MGA directly recruits SETDB1/ATF7IP for histone H3K9me3 on meiosis-related genes in mouse embryonic stem cells.

Many of meiosis-related genes in mouse embryonic stem cells (ESCs) bear substantial amounts of trimethylated lysine 9 of histone H3 (H3K9me3) modification. However, how meiosis-related genes in ESCs acquire this histone modification is totally obscure. We hypothesize that the specific functional domain termed FAM of MGA that is the scaffolding component of PRC1.6, one of atypical subtypes of PRC1 is directly involved in the deposition of this histone modification by recruiting SETDB1 via its interaction with ATF7IP. To address the hypothesis, we generated ESCs producing MGA that lacks FAM domain and examined effects of the mutation on global expression profile and H3K9me3 levels by RNA- and ChIP-sequence analyses, respectively. We also generated ESCs producing mutant ATF7IP lacking its FNIII domain that is considered to be crucial for the interaction with MGA in our hypothesis to assess the role of the domain for the deposition of H3K9me3 by ChIP-seq analyses.

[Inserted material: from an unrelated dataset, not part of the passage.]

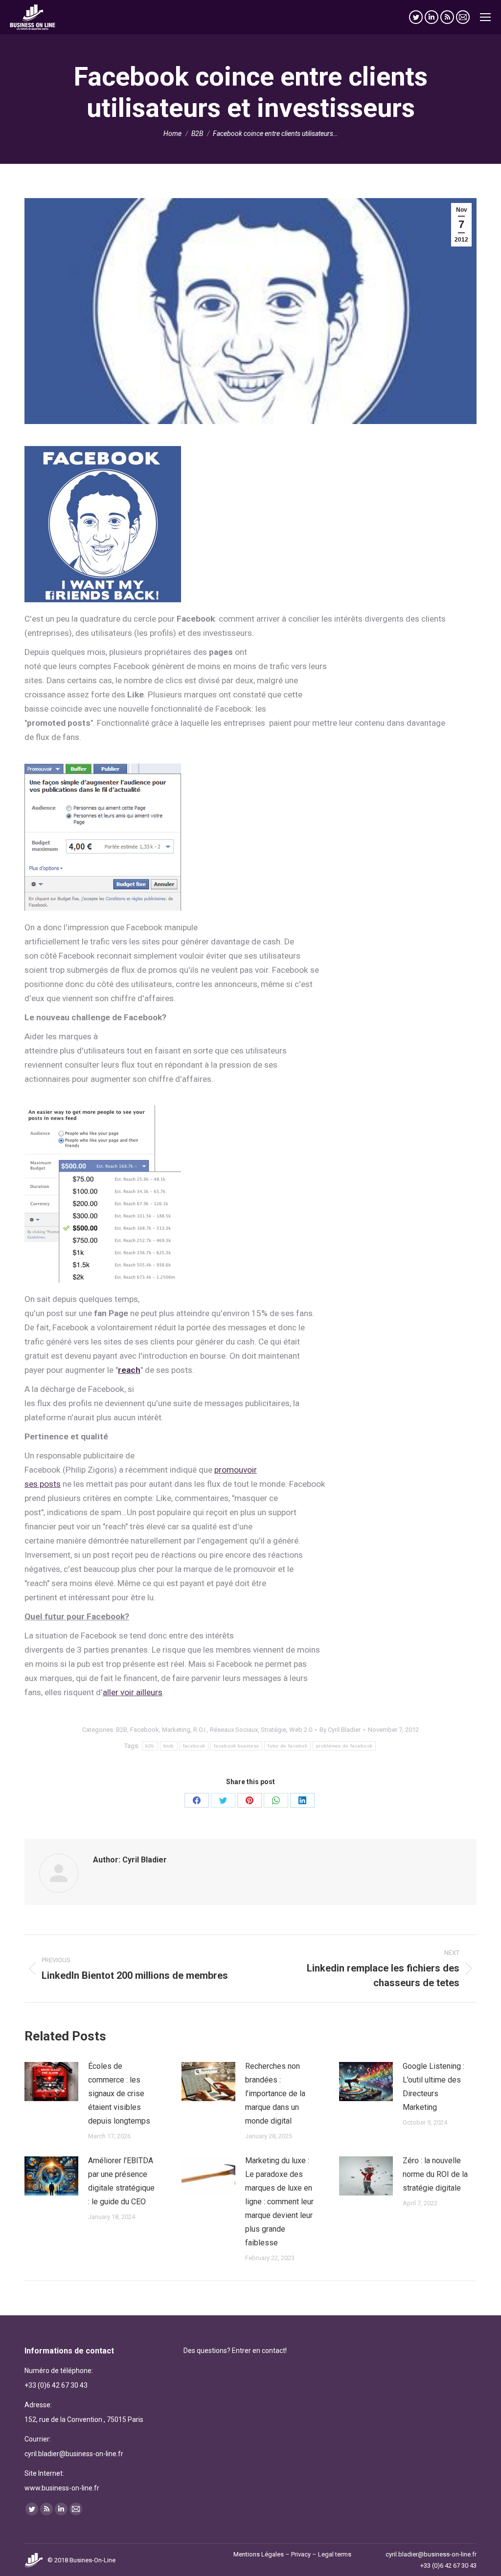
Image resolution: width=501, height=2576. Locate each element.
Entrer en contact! (259, 2350)
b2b (150, 1745)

Mouse ESCs producing MGA that lacks FAM domain or ATF7IP that lacks of FNIII domain were generated by means of lenti virus-mediated CRISPR-Cas9 system. Fragmented chromatins were prepared from these genetically manipulated- and parental-ESCs and used for ChIP-sequence analyses to elucidate the effect of removal of these domains on the magnitude/distribution of H3K9me3 modification in ESCs. Mouse ESCs producing the MGA mutant and their control counterparts were also used for RNA-seq analyses to examine the effect of removal of the FAM domain from MGA on global expression profile.